We're excited to announce one of our most frequently requested features: inverted DNS checks. This new capability allows you to detect when DNS records are created (whether they're planned infrastructure changes or rogue records) and prevent unwanted values from appearing in your DNS configuration.
Understanding Inverted Checks
Traditional DNS monitoring follows straightforward logic: the check passes when your DNS records match the expected configuration. An A record check for example.com pointing to 192.0.2.100 passes when DNS queries return that specific IP address and fails when the record is absent or returns a different value.
Inverted checks reverse this logic. When you enable the "Invert check" option, the check passes when the DNS record is not found or when it exists with a value that differs from the specified value. This inverted logic addresses common operational scenarios that traditional monitoring systems can't handle.
Use Case 1: Monitoring for Record Creation
The most common use case for inverted checks is monitoring for DNS record creation. You need to know when a DNS record that doesn't currently exist gets added to your zone, but traditional DNS monitoring can only alert you when existing records disappear or change values.
Scenario: You're planning to create a new subdomain for a staging environment at staging.example.com. The DNS record doesn't exist yet, but you want to be notified immediately when your team adds it to DNS so you can verify the configuration is correct.
Configuration:
- Name:
staging.example.com - Type:
A - Value:
*(wildcard match) - Invert check: Enabled
Behavior:
- Passing state: DNS queries return NXDomain (the record doesn't exist)
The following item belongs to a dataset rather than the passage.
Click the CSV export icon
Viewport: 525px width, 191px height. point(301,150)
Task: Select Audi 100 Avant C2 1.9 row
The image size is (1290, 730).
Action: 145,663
- Failing state: Any A record for
staging.example.comis found, triggering a notification
The wildcard value (*) matches any IP address. With invert enabled, the check passes while no record exists and fails once any A record appears, regardless of its value. This gives you immediate visibility when the record gets created.
For DevOps and security teams, this enables:
- Monitoring planned infrastructure additions
- Catching rogue DNS record creation
- Tracking when external parties add DNS records to delegated zones
- Detecting when deprecated subdomains get recreated
Monitoring Domain Registration
A specialized application of record creation monitoring is tracking when unregistered domains get registered. This helps organizations monitor domains they plan to acquire or detect when competitors or malicious actors register similar domains.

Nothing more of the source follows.